▶ [Exercise]
Search the entries for the word "computer". Copy every line that holds it.

>>

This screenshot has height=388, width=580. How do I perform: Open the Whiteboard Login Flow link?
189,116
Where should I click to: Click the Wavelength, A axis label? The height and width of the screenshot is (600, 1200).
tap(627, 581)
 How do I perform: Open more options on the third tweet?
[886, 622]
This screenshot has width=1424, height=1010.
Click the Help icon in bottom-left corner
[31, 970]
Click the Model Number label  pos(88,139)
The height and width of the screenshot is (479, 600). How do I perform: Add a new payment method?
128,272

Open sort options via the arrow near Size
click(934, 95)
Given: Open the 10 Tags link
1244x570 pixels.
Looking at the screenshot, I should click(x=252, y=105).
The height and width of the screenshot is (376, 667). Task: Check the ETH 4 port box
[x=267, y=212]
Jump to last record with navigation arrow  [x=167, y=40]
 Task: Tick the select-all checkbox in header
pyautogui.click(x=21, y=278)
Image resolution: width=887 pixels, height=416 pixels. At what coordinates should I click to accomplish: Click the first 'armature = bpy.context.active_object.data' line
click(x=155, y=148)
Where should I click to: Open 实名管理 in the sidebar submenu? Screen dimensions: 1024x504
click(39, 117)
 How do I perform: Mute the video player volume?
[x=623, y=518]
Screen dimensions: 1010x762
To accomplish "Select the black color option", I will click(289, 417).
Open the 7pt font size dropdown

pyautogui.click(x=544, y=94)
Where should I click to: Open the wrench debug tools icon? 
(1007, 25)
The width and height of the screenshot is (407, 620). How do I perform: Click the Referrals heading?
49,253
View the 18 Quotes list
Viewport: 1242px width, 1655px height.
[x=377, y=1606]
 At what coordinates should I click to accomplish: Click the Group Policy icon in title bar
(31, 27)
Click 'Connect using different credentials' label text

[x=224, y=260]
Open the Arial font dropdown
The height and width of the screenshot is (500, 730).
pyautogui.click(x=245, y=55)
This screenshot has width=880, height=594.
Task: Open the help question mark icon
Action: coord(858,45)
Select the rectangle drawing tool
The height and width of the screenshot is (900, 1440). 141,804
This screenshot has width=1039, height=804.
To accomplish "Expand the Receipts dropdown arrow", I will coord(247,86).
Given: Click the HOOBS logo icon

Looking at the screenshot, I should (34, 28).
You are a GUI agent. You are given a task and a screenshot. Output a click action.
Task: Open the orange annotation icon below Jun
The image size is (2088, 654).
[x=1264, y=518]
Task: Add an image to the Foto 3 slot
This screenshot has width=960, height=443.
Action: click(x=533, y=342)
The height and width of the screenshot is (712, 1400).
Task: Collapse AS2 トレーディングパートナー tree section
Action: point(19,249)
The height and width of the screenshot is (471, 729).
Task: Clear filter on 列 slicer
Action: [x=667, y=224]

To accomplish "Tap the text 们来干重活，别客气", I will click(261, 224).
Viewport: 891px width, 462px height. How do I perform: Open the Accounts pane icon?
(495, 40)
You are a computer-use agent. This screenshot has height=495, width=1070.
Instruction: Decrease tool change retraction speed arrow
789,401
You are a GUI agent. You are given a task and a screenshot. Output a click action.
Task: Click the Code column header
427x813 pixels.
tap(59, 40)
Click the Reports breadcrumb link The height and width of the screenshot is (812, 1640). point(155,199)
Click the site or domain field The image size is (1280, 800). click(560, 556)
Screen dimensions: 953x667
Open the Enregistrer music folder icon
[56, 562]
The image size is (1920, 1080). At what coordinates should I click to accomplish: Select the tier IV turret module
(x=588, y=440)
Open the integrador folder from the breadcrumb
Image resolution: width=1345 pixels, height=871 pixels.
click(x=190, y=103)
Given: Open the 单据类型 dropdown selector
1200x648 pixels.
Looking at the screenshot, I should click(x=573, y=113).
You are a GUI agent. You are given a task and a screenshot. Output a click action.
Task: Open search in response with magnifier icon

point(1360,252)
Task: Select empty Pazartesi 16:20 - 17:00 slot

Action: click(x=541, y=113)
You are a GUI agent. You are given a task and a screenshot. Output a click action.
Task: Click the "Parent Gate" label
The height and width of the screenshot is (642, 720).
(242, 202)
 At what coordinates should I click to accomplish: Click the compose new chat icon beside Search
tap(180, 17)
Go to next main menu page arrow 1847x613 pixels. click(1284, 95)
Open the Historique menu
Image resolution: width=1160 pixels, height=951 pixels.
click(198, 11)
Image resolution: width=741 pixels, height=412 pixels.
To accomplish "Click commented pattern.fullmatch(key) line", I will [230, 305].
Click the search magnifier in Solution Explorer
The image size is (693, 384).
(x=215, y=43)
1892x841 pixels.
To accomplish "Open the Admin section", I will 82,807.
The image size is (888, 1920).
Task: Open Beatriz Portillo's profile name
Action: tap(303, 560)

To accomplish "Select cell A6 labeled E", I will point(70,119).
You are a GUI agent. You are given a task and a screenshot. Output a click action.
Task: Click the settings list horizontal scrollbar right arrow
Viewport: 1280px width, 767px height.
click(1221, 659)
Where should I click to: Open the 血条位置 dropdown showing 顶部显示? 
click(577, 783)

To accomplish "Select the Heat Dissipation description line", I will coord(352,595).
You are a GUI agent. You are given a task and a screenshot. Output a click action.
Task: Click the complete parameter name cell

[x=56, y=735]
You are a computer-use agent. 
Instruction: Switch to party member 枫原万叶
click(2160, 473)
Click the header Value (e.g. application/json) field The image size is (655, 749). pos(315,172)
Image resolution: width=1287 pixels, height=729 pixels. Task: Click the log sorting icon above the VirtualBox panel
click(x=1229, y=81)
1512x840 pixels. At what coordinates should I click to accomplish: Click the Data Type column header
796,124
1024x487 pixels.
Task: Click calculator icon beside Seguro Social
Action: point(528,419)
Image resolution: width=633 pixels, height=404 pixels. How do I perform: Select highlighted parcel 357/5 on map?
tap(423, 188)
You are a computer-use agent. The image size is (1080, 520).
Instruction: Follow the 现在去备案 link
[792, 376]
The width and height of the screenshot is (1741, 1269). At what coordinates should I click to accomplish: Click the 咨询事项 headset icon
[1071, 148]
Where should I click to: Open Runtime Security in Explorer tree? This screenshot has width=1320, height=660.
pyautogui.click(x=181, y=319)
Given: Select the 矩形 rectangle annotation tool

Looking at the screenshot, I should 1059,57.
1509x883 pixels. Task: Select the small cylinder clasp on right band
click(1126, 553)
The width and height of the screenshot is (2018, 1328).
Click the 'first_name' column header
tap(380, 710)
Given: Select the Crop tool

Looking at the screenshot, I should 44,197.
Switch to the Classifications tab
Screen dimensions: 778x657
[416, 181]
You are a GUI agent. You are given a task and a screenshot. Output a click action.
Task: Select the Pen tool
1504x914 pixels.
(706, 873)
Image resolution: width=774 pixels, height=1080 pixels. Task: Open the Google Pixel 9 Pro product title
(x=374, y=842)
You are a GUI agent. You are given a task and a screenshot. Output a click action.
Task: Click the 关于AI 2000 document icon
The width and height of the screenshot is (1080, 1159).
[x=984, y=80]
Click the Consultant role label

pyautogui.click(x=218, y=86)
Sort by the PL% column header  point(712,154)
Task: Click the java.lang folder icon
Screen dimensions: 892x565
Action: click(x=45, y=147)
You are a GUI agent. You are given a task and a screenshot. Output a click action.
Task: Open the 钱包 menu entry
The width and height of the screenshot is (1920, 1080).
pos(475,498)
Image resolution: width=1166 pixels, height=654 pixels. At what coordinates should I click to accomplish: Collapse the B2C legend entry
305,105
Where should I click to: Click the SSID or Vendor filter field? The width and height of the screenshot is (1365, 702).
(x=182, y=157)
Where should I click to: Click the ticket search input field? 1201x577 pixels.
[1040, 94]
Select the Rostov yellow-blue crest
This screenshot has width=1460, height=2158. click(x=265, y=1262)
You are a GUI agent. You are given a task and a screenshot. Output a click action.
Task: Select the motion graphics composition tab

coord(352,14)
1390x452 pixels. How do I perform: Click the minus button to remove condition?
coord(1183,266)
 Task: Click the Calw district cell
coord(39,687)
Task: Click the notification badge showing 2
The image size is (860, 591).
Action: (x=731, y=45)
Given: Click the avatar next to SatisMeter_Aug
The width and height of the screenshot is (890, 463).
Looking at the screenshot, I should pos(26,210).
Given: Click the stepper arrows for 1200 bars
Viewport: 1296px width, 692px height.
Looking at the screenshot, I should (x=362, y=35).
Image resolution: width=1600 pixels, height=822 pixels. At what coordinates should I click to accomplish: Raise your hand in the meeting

<<

▶ [Solution for this task]
You are a computer-use agent. This screenshot has height=495, width=1070.
You are a computer-use agent. 
You are a computer-use agent. The image size is (1080, 520).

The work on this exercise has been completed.